Toutes ces choses plaisoient infiniment au roi, et le mettoient parfaitement à son aise avec un fils d’ailleurs le bien-aimé, qui l’approchoit si continuellement de si près, et qui l’amusoit fort par ses contes et ses plaisanteries, où il y excelloit plus qu’homme que j’aie jamais connu, avec un tour charmant et si aisé qu’on croyoit en pouvoir dire autant, en même temps adroit à faire du mal, à toucher cruellement le ridicule, et tout cela avec mesure, suivant le temps, l’occasion, l’humeur du roi qu’il connoissoit à fond et [selon] que les choses prenoient, poussant ou enrayant avec tant d’artifice, de naturel et de grâce, qu’on auroit dit qu’il ne songeoit à rien, et avec cela, et toujours quand il vouloit, le plus excellent pantomime. Que si on rapproche de ceci son caractère, qui est touché ailleurs, on sentira avec terreur quel serpent à sonnettes dans le plus intime intérieur du roi.
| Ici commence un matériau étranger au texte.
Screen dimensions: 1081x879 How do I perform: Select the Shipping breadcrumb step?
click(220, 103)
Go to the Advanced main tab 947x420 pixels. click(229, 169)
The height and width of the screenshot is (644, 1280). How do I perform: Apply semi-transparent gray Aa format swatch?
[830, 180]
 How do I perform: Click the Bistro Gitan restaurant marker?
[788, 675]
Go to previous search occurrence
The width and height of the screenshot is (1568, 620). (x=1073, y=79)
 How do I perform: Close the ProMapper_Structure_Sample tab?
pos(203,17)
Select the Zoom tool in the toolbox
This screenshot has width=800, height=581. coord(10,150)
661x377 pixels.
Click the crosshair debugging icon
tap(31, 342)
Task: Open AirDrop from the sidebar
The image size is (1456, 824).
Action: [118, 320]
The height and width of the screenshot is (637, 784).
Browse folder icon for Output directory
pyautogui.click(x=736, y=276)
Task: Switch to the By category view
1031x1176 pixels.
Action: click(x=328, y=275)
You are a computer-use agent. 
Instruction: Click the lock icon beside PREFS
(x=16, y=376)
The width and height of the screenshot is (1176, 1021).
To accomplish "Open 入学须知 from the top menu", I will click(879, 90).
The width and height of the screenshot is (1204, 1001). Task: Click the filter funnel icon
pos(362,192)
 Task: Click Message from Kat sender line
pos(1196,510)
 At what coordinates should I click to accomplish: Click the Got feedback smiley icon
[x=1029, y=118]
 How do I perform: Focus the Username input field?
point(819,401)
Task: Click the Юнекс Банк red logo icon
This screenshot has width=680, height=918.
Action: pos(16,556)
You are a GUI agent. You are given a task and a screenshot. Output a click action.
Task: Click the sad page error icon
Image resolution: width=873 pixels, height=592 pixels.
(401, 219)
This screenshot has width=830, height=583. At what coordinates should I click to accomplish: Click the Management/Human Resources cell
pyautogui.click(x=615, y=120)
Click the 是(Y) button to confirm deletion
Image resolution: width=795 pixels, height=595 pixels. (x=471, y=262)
Dans l’état où on vient de représenter qu’étoit le roi, établis l’un et l’autre dans son esprit et dans son cœur au point où ils l’étoient, et parfaitement d’accord ensemble, il fut question de profiter d’un temps précieux qu’ils sentoient bien ne pouvoir plus être long. Si la couronne même n’étoit pas leur but, comme il semble difficile d’en douter après ce qui a été remarqué sur l’édit qui en rend les bâtards capables, au moins vouloient-ils toutes les grandeurs dont on vient de parler, et s’assurer en même temps, autant qu’il pouvoit être possible, d’une puissance qui les établit, à la mort du roi, dans un état assez formidable pour les mettre en situation non seulement de se soutenir entiers d’une manière durable, mais encore de forcer le régent de compter sur tout avec eux.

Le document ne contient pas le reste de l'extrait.